=== Reading passage ===
════════════════

Developers

Overview

This is a zero value transaction to verify or authorize a card.

Use Cases

A merchant may want to perform a zero-authorization card transaction in order to:

• Store card details for future use – Card schemes often insist that a zero-authorization transaction be sent before allowing card credentials to be stored for future use.
• Add a card (card registration) – A customer is sometimes required to add a card to their account, so that it can be verified, and used to charge the customer at a later date. For example adding a card at the beginning of an evaluation period, so it can be verified and charged at the end of the evaluation period.
• Verify a card – A merchant may want to move a potential customer to the next stage in the sales cycle by asking them to supply their card details. This allows the merchant to verify the existence of a card without charging it, as well as testing the customer’s level of commitment to eventually completing the sale.

Perform a Zero-Authorization Transaction

1. Call the /openOrder API call and set amount=0 and transactionType=Auth.
   

   Example of an /openOrder API Call

   {  
      "merchantId":"<your merchantId>",
      "merchantSiteId":"<merchantSiteId>",
      "userTokenId":"<a user identifier>",
      "clientUniqueId":"<The ID of the transaction in merchant system>",
      "clientRequestId":"<The ID of the API request in the merchant’s system>",
      "currency":"USD",
      "transactionType":"Auth",
      "amount":"0",
      "timeStamp":"<YYYYMMDDHHmmss>",
      "checksum":"<calculated checksum>"
   }

2. Use a /payment API call or a createPayment() call to send an authorization-only request with the transactionType set to “Auth” and the amount set to zero (amount=0).

════════════════

=== Raw data ===
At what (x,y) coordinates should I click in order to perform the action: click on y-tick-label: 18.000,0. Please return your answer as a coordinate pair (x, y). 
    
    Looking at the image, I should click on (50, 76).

════════════════

=== Your task ===
Answer these questions from the page on zero-authorization card transactions.
(a) According to the use cases, what do card schemes often insist on before card credentials can be stored for future use?
(b) In the /openOrder step, what values are set for amount and transactionType?
(c) What currency appears in the example /openOrder API call?
The lines have no connection to the text.

=== Reply to the exercise ===
(a) They often insist that a zero-authorization transaction be sent first.
(b) The amount is set to 0 and transactionType is set to Auth.
(c) USD.